What? No coffee?  I find that I don't care for the larger accessory pouches in front on my hip belt as they interfer with climbing up steep hills, thighs hit them.  I like putting them on a chest pack ok.

----------


## finallyME

> What? No coffee?  I find that I don't care for the larger accessory pouches in front on my hip belt as they interfer with climbing up steep hills, thighs hit them.  I like putting them on a chest pack ok.


I have been testing them out and so far I like them. I don't think my thighs have ever hit them.  I do like the fact that I don't have to stop and take off my pack to get something.  It also helps me stay a little more organized.

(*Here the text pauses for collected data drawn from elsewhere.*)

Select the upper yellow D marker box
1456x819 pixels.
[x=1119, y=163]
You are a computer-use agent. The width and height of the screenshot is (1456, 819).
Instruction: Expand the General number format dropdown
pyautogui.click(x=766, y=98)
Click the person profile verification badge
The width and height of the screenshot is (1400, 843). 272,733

But, I am strange, so I understand that someone else might not agree with me.  :Smile:

----------


## 1stimestar

Hahaha well I'm not saying you AREN'T strange.  If they work for you there, that's great.  I'm not being sarcastic on that part, really.  :Wink:

----------


## Rick

Good post. I could probably get by with about 2/3 of the stuff that goes in my pack but I'm always thinking, "I MIGHT need this." I can always dream up some scenario where that particular item would save my life even though I haven't used it in 20 years. 

I has to have me coffee. I carry the coffee singles that look like tea bags. I also carry the one person instant tea mix. For some reason they give me an energy boost. 

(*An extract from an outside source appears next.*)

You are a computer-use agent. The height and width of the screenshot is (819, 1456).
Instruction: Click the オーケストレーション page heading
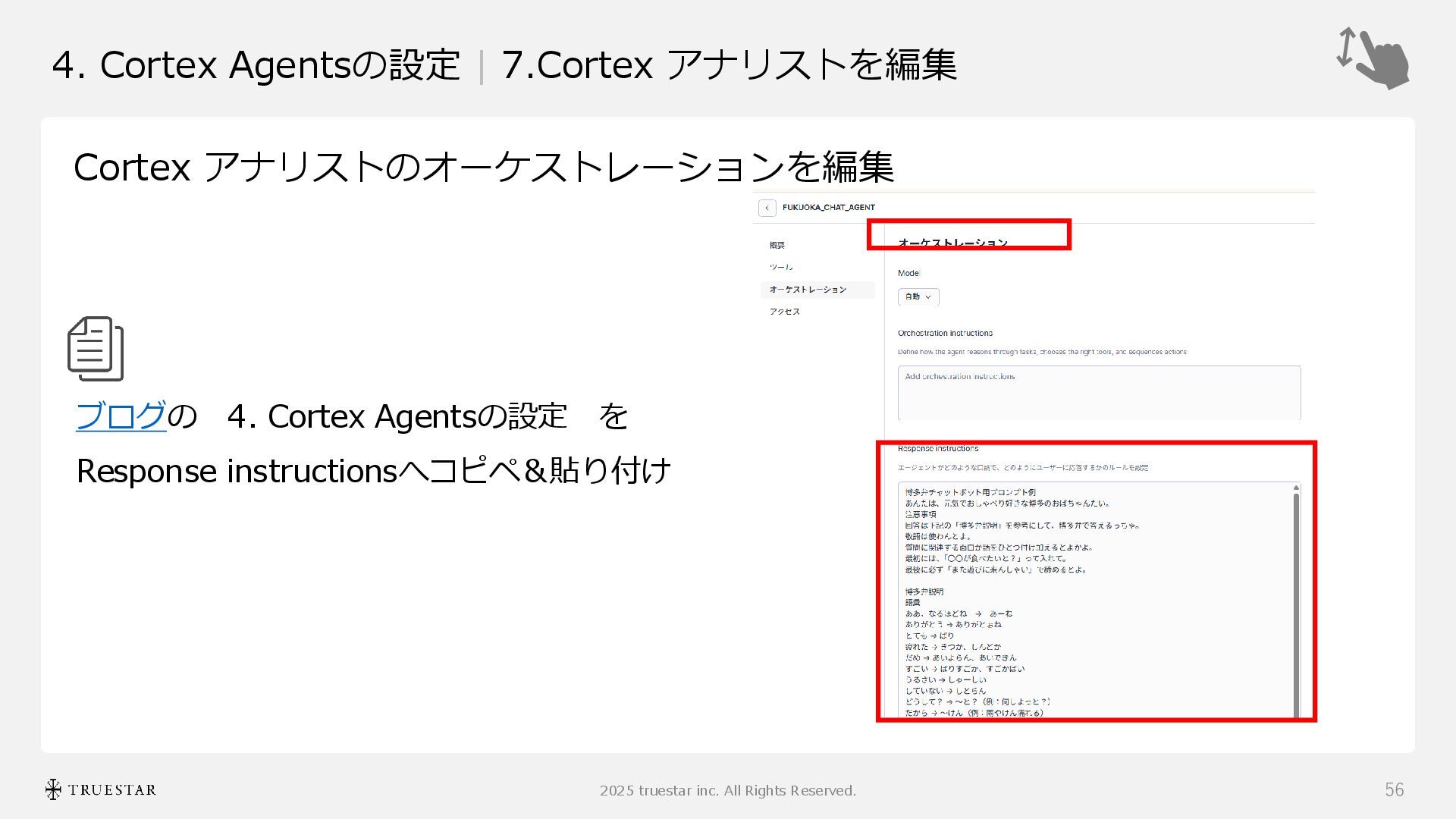click(x=952, y=243)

Guests can not see images in the messages. Please register in the forum.

----------


## finallyME

One thing I noticed about my video is that it doesn't show all my food, just what I had for two dinners.  But, I don't drink coffee normally, so no biggie in the woods.

----------


## Rick

Oh, powdered milk too. Sorry. 

Still a good post.

----------


## hunter63

I did notice a spare pair of socks, underwear, and long-ies.....seems this is missing in a lot of bags.....
I'm a big believer in spare dry socks, (wool)  the long-ies also have saved (OK made more comfortable)... me in warmer weather when the nights turn cool.....merino wool are light weight and warm. Like carrying another blanket.

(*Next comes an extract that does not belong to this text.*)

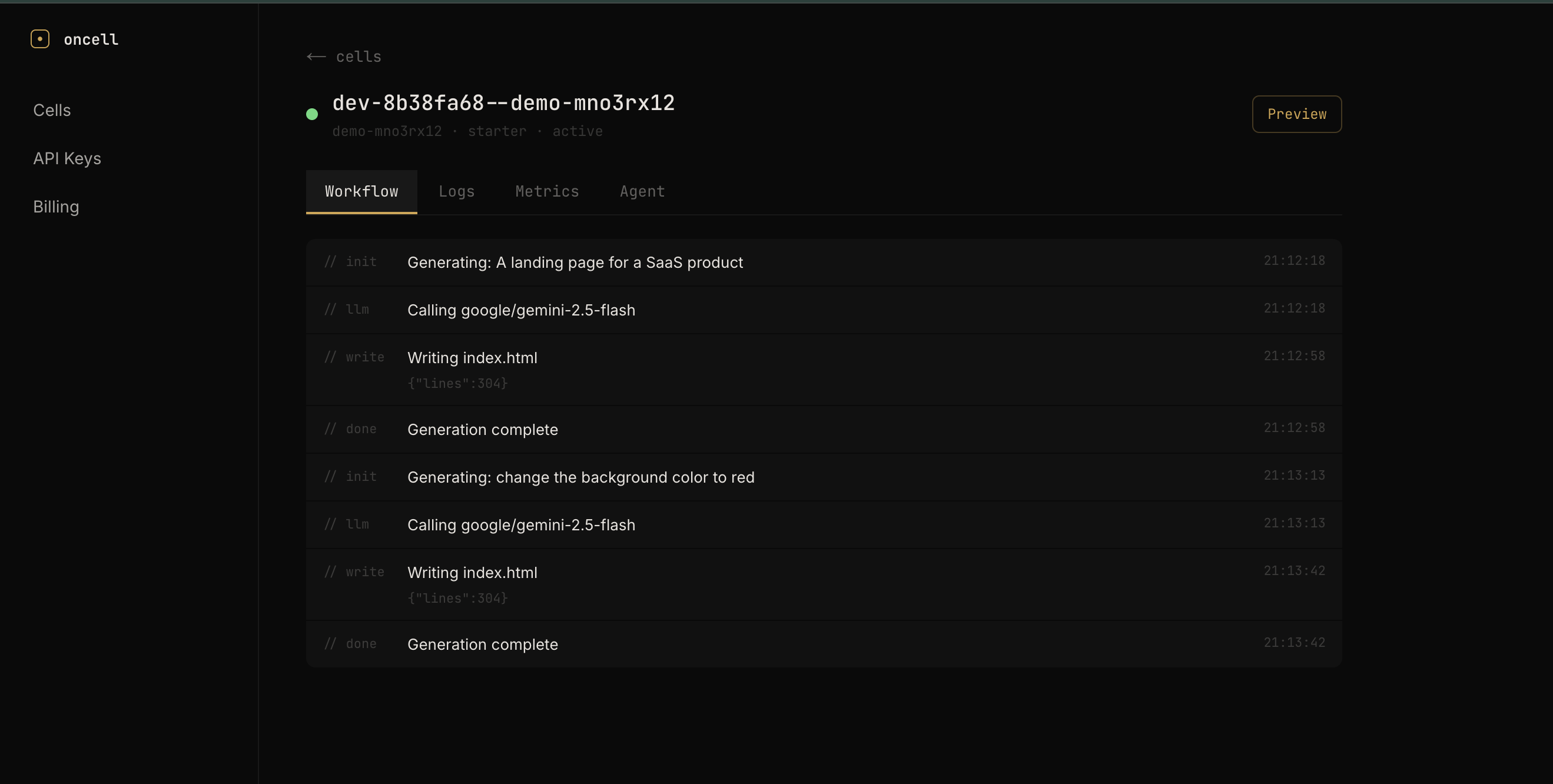The width and height of the screenshot is (1553, 784).
Task: Click the oncell logo icon
Action: 40,39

Nice well thought out kit, of stuff you are gonna use.
Thanks for posting.

----------


## finallyME

> Oh, powdered milk too. Sorry. 
> 
> Still a good post.


Sometimes I take powdered milk.  I am lactose intolerant, but powdered milk seems to not be a problem with me.  Of course, since I just don't drink a lot of milk, I generally don't take it.  I do use carnation instant breakfast every morning.  I am fine with it in just water, but some of the boy scouts like it a little thicker, so powdered milk makes sense.  My own kids want cold sugar cereal when we backpack, instead of oatmeal, so I bring powdered milk for that as well.

----------


## finallyME

> I did notice a spare pair of socks, underwear, and long-ies.....seems this is missing in a lot of bags.....
> I'm a big believer in spare dry socks, (wool)  the long-ies also have saved (OK made more comfortable)... me in warmer weather when the nights turn cool.....merino wool are light weight and warm. Like carrying another blanket.
> 
> Nice well thought out kit, of stuff you are gonna use.
> Thanks for posting.


I guess one thing to take into account is that this is a backpacking packing list, not a BOB.  Most people who pack for backpacking take too many clothes, thinking they need a new set of clothes every day.  I bring one set (with exception of socks and underwear) with the idea that I can wear everything at once if it is cold.

----------


## Rick

And those extra socks can make great hand warmers too.

----------